EXERCISE:
Check each statement against the text below on the executive order about institutional home buyers. Answer yes or no, and quote the exact words of the text that settle it. 1. Large institutional investors own about 1% of the national single-family housing stock. 2. Prices in Austin and Nashville rose after post-COVID construction booms. 3. The order was signed in late 2025.

TEXT BLOCK:
※ ※ ※

Marc Norman, Associate Dean at NYU’s Schack Institute of Real Estate, provides opinions of President Trump’s executive order restricting institutional investors from buying single-family homes, arguing that the policy rests on a misreading of what is actually driving unaffordability. In a recent Time Magazine feature, Norman walks through the data to explain why the order may not deliver the results it promises.
The order, signed in early 2026, frames large institutional investors as a primary driver of unaffordability for working families and first-time buyers. Norman takes issue with that framing: “It’s based on a misconception. Housing prices are going up because of supply constraints… supply and demand is always going to be the driver.” The numbers give context to his position. Large institutional investors own roughly 1% of the national single-family housing stock, while individual owners hold 87%. Norman points to Sun Belt markets like Austin and Nashville, where prices fell following post-COVID construction booms, as an indication that increasing supply has a meaningful impact on affordability.
Norman also raises a less-discussed consequence of the order: its potential effect on financial markets. “It’s definitely going to change the price of the stocks of the big players that are in that market, just because they just haven’t had constraints on them before,” he notes, pointing out that REITs with single-family holdings could lose value as a result. The article also highlights that the Trump administration’s tariffs on lumber and steel have contributed to higher construction costs, a dynamic that works against the order’s stated affordability goals. Housing economists quoted in the piece broadly suggest that without measures to meaningfully increase supply, structural pressures on affordability are likely to persist.

※ ※ ※

RECORD SET:
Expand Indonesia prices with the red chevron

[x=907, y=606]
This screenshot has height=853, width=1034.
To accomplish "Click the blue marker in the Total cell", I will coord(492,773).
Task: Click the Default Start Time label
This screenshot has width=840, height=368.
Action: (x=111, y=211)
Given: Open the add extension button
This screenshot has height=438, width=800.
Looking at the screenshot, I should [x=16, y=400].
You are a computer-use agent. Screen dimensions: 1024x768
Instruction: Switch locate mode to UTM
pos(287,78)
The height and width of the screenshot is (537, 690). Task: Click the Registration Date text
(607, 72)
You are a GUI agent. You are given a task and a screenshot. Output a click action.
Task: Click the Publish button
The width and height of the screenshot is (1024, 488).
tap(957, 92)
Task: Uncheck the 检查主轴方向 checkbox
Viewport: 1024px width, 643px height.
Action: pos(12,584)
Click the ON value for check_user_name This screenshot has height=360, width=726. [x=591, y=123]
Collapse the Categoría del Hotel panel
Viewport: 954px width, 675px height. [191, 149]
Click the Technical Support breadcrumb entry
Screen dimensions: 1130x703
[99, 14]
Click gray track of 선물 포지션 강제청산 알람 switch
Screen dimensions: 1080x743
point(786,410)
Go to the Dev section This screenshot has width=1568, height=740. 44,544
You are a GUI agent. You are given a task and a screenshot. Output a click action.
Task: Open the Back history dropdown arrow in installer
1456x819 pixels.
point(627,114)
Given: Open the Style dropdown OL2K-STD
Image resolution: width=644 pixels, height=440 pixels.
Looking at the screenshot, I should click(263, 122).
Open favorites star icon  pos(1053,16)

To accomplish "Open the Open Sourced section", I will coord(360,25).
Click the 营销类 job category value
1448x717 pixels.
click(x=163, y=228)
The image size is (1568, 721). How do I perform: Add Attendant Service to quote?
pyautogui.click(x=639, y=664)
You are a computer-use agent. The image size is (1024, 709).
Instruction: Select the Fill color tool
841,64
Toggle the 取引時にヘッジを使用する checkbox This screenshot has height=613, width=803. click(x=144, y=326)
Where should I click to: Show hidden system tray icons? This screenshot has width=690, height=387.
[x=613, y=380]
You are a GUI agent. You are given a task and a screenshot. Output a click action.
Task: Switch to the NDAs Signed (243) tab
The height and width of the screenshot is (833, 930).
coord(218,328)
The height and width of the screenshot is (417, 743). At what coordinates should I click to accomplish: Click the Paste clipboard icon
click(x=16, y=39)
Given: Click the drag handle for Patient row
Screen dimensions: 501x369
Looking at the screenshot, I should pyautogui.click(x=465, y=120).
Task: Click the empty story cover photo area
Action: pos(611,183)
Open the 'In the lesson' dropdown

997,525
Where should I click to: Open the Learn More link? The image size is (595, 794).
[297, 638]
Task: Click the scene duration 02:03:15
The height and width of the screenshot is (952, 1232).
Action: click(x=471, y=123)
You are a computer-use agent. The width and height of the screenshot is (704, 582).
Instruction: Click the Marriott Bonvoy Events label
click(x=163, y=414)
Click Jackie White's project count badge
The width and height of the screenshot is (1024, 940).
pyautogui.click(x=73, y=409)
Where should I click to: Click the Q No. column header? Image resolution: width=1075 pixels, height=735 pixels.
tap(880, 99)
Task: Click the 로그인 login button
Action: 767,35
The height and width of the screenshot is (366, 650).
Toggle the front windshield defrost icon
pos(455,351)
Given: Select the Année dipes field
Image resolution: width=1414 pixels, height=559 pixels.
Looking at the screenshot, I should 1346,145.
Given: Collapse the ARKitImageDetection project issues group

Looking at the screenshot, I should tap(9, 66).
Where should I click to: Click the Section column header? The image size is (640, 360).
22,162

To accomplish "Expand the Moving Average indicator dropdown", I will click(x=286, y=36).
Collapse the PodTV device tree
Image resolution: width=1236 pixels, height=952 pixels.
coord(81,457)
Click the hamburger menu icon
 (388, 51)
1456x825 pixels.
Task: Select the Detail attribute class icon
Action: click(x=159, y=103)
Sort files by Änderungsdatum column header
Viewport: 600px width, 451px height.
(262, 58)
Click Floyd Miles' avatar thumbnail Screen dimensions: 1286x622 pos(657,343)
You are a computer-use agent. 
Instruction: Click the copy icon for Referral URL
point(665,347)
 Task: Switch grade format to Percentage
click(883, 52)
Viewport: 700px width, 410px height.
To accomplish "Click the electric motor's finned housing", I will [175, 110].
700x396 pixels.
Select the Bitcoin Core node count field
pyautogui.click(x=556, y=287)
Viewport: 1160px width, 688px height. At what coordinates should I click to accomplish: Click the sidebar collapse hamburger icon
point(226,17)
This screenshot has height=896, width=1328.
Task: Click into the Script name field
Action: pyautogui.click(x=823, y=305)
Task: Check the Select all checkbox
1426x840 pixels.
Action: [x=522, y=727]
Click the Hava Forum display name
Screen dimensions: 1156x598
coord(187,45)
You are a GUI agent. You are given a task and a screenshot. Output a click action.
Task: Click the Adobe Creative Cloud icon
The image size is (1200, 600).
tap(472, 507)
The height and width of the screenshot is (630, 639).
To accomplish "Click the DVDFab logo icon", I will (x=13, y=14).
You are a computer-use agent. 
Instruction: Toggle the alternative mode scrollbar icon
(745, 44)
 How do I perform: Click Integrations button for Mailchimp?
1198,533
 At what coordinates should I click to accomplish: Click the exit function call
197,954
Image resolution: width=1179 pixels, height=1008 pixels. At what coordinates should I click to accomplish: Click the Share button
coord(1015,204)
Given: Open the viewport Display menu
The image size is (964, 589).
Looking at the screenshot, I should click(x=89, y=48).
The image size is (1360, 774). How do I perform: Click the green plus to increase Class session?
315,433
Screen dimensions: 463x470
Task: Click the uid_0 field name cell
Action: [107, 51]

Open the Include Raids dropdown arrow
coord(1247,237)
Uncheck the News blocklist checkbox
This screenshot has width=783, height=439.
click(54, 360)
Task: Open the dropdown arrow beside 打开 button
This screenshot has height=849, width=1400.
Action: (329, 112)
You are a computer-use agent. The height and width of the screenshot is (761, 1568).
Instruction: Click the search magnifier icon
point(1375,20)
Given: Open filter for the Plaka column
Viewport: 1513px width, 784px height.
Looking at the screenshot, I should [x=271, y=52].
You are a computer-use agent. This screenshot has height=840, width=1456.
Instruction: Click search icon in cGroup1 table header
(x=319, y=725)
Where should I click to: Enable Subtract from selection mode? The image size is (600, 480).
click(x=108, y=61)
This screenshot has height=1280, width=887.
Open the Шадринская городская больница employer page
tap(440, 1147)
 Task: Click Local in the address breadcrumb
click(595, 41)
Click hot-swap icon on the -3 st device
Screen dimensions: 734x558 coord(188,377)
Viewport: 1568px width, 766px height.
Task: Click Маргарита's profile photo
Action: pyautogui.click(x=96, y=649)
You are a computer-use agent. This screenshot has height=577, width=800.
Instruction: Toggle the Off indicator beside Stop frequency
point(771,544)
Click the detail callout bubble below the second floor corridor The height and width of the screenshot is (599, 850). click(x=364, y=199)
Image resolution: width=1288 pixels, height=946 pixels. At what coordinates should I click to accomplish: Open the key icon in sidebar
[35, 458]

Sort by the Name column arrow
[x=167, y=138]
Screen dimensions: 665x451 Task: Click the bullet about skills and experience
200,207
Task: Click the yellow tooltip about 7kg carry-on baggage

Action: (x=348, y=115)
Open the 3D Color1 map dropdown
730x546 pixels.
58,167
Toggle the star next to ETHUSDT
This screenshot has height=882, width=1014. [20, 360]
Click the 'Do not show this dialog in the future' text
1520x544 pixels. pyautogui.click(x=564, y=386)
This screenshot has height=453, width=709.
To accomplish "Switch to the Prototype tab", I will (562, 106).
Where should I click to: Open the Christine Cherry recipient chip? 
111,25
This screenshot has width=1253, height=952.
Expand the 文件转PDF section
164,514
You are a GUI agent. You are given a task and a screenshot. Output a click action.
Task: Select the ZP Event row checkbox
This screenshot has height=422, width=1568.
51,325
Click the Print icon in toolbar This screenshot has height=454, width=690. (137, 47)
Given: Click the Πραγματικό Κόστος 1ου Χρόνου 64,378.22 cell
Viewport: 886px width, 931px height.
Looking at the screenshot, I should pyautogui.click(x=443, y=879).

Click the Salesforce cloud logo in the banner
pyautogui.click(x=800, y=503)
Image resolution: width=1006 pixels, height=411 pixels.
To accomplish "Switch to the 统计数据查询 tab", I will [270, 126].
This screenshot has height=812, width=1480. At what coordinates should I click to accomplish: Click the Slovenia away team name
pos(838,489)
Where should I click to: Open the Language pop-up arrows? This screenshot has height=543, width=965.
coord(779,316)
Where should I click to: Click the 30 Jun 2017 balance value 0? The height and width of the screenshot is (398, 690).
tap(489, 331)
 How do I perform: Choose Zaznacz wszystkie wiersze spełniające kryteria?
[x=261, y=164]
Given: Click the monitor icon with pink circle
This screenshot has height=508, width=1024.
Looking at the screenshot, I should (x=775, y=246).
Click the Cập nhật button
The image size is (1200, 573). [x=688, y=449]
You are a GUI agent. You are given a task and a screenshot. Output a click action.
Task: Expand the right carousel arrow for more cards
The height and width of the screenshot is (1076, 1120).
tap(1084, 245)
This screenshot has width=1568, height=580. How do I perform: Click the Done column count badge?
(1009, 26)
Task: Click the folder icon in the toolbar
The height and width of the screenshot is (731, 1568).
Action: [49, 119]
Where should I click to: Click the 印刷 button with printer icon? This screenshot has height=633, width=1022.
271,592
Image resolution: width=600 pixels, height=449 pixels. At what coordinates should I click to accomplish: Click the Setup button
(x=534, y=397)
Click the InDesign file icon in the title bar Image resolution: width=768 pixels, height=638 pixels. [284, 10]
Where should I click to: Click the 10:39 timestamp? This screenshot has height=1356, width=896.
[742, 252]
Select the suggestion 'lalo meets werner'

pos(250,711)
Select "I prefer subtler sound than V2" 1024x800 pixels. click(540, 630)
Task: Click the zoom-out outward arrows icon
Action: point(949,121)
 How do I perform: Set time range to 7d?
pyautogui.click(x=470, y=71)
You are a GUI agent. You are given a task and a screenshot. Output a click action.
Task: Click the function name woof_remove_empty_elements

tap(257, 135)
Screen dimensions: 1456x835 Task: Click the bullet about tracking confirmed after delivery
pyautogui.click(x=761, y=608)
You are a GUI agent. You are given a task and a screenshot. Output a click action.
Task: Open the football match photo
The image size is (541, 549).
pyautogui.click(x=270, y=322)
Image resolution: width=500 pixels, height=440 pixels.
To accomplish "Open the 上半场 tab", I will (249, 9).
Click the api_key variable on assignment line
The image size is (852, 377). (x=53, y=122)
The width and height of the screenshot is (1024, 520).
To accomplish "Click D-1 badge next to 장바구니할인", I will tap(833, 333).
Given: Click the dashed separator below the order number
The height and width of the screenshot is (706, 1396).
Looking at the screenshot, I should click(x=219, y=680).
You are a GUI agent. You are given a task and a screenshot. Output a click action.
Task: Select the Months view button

※ ※ ※

RESULT BELOW:
1. Yes: "Large institutional investors own roughly 1% of the national single-family housing stock"
2. No: "where prices fell following post-COVID construction booms"
3. No: "The order, signed in early 2026"